Rishi Sunak thoroughly deserves the electoral kicking this election is sure to bring.
Source - Spiked 22/05/24
So British prime minister Rishi Sunak has finally called an election. After squatting in No10 Downing Street for 575 days, with no mandate of his own from the public, he is finally giving the country its say. Good. It’s high time he went to the electorate. Plus, I can’t have been the only one who couldn’t have taken another minute of Westminster Village journalists gossiping on air and on social media about possible election dates like giddy schoolchildren. (It’s going to be 4 July, by the way.)
Why now? Well, why not, seems to be the thinking. The Conservatives are a whopping 20 points behind in the polls, a deficit no sitting government has ever overcome. Sunak has hit John Major levels of unpopularity. He hasn’t stopped the boats – his signature pledge. His dismal, drizzly press conference in Downing Street earlier today couldn’t have looked worse for him if Labour had scripted it. Some bore was even blasting D:Ream’s New Labour victory anthem from outside the gates. Still, it seems that Sunak and Co judged that, for them and their party, Things Can Only Get Worse. They might as well just pull the plaster off.
Rishi Sunak’s rise to lead the Conservatives in 2022 proved that the party had essentially given up on the populist, Brexity energy that had briefly rejuvenated it – that had handed it a tremendous majority in 2019. After Covid and Ukraine and that strange period when someone allowed Liz Truss to be prime minister, what was needed was a technocrat who could steady the economic ship and stop the party’s precipitous fall in the polls, Sunak and his allies told us. Just 18 months later and all Sunak has done is remind us that the supposed ‘adults in the room’ have no idea what voters want and no idea what they themselves are doing. That he thought today’s inflation figures would be a crumb of comfort for a cash-trapped nation shows just how out of touch he is. Prices are still more than 20 per cent higher than they were in mid-2021. ‘I know you’re all much poorer now, but you could be even poorer’ is hardly the message electoral upsets are won on.

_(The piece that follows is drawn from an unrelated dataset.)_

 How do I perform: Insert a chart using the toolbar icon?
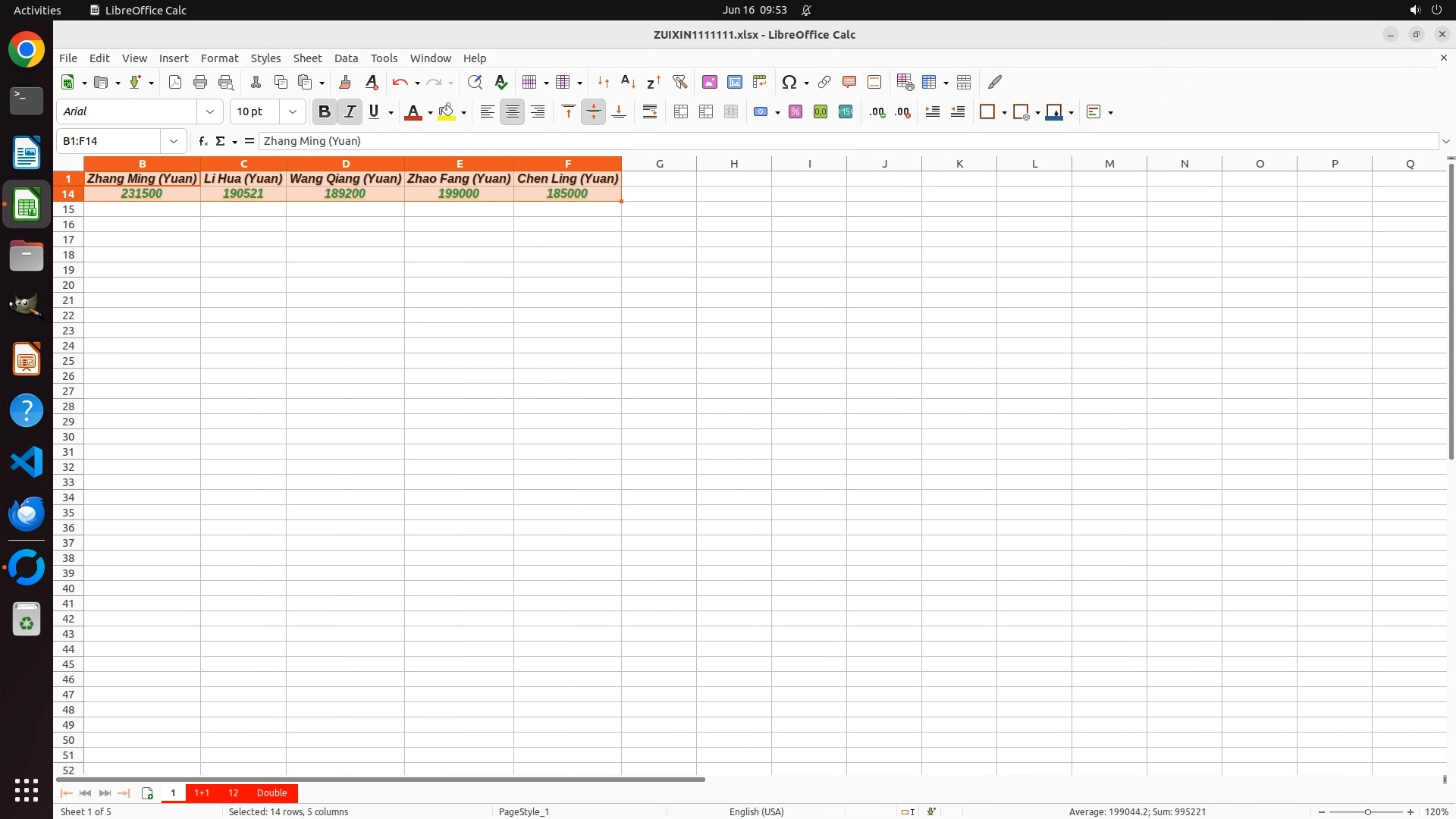point(734,82)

The Tories thoroughly deserve the electoral kicking that appears to be coming their way. In 2019, they were handed a once-in-a-generation opportunity to reshape their party in the image of Britain’s forgotten working classes, who had just voted for Brexit and taken a chance on Boris Johnson to ensure their vote was implemented. Instead, the Conservatives have just reverted to backstabbing, technocratic type, all while failing to grasp the new political and cultural fault lines. A Labour Party, ‘under new management’ but still in hock to extreme environmentalism and gender ideology, made it all too easy for the Tories to appear like the common-sense alternative to a liberal-left that has truly gone off the rails. And yet all they seem to have achieved is to slightly slow down the irresistible march of eco-austerity and identity politics.
But don’t confuse the collapse of the Tories for a vindication of Labour. Keir Starmer’s project is entirely parasitic off of Tory woes. No one outside SW1 is the least bit excited about him. Not least because he seems to have no settled views beyond wanting to be prime minister. 2019 Tory voters might be abandoning the party, but only a sliver of them are heading for the Labour column. The recent local elections suggested an electorate that is demoralised, with Labour’s ‘historic’ swing in the Blackpool South by-election obscuring historically low turnout. I dare say this General Election will have a similarly lifeless character. While voters are clearly fed up with the Tories, few think a change in government will produce any real change in the country. After an all-too-brief interlude in which party politics was actually interesting – with big, burning issues of democracy and freedom and sovereignty at stake – we are back to two troupes of technocrats dancing on the head of a pin.
That’s not to say there’s nothing to fear with Labour. The party and its metropolitan, upper-middle-class base are more genuinely wedded to all the worst ideas of our time. Their plans to ‘decarbonise’ the electricity grid by 2030, to introduce an identitarian Race Equality Act and to revive gender self-ID by the backdoor are three grim cases in point. It seems there is no deranged, divisive, elitist policy Labour is not bang up for. But voters may understandably strain to notice much difference, given the Tories’ (at best) listless opposition to greenism and wokeism and the many zealots within their own ranks.
‘Now is the moment for Britain to choose its future’, said a soaked Rishi Sunak earlier this evening. Does anyone really believe this? Does he? We seem damned to another electoral cycle in which there isn’t much at stake beyond the respective fortunes of the two main parties. In which big ideas are anathema to the business of politics. In which ordinary people and their desire for a more democratic way of life aren’t really part of the equation. Still, we should relish any opportunity to shake the electoral snow globe. To send a message to our pathetic political class, even if that is via a protest vote, a spoiled ballot or sitting it out entirely. The people of Britain are crying out for a different, better future – not to mention enlightened leadership in these dangerous geopolitical times. We just await a party, a movement or a politician capable of delivering a genuine alternative.